Zumba Fitness publisher sees share value dip 34 percent after earnings report; confirms closure of Boston office, layoffs at QA facility.
Majesco shares tumbled 34 percent this morning to $0.69, a day after the Zumba Fitness publisher announced it would no longer provide quantitative financial data in its earnings reports moving forward.
"As a result of the weakness in demand for products on legacy console platforms and uncertainty around consumer adoption of the next-generation of consoles, management is modifying its practice of providing quantitative fiscal year revenue and earnings guidance," the company said in a statement. "Instead, for fiscal 2013, management is presenting a qualitative assessment of its outlook for financial results."

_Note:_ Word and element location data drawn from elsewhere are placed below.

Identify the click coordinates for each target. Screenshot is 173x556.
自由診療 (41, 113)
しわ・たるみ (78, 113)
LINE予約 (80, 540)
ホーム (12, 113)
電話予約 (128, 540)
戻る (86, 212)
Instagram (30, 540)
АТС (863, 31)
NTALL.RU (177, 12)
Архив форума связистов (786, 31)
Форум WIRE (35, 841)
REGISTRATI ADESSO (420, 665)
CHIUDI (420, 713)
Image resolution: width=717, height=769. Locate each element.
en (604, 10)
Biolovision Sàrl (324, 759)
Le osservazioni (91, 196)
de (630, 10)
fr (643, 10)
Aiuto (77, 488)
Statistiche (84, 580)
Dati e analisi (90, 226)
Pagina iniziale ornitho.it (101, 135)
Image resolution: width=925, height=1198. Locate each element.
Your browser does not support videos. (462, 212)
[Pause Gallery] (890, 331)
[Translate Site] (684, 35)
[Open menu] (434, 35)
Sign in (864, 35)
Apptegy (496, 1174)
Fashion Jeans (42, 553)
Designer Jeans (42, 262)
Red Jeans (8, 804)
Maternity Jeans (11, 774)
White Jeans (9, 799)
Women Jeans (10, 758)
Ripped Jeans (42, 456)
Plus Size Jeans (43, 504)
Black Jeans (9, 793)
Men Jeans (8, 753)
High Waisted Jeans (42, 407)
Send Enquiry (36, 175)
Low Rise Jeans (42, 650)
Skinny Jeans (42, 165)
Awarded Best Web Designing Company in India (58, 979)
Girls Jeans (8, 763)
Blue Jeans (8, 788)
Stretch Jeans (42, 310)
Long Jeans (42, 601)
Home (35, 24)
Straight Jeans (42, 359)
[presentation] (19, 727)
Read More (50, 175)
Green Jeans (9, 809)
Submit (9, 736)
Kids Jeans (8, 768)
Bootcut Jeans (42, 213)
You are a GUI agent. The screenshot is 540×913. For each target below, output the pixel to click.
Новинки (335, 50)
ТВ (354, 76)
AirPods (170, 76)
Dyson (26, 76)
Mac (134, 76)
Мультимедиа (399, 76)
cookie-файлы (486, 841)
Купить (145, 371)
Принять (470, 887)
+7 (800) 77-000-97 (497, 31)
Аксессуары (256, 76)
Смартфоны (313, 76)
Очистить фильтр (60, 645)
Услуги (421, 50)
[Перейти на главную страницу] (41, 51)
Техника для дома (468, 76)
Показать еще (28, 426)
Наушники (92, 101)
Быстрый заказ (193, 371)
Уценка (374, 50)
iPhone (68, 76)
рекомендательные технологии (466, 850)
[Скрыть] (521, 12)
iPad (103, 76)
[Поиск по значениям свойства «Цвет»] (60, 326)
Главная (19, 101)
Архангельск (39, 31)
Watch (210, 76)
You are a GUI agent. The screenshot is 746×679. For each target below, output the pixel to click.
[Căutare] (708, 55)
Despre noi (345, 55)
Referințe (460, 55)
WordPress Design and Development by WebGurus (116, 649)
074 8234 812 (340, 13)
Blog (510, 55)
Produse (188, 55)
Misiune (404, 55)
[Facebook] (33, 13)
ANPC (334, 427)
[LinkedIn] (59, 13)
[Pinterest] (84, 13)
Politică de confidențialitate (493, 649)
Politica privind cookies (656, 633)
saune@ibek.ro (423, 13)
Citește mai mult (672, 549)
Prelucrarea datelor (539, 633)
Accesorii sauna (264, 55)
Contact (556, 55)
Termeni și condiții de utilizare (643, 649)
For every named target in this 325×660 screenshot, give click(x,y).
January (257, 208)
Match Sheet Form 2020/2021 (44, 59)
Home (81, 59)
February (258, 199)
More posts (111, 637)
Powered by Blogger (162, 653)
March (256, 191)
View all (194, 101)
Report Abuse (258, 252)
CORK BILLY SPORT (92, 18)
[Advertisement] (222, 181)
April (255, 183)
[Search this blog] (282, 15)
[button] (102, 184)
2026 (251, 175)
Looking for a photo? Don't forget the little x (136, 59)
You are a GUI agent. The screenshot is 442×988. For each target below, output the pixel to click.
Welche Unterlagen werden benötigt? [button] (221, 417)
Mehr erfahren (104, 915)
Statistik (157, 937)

In addition, Majesco management said its effort to "better align operating costs with sales trends" has resulted in the closure of its social game studio in Foxboro, Massachusetts, and layoffs at its quality assurance office in New Jersey. The closure of the Massachusetts office had been rumored earlier this month.
Having successfully navigated through industry transitions and periods of uncertainty in the past, we believe it is prudent to preserve our financial resources as new platforms are deployed," a statement from company CEO Jesse Sutton reads.
As for specific financial results, for the fourth quarter ended October 31, Majesco saw net revenue rise 6 percent to $26.6 million and a net loss of $2.7 million. Concerning the full year, Majesco net revenue jumped 6 percent to $132.3 million, with net income coming in at $4.4 million, compared to $11.1 million last year.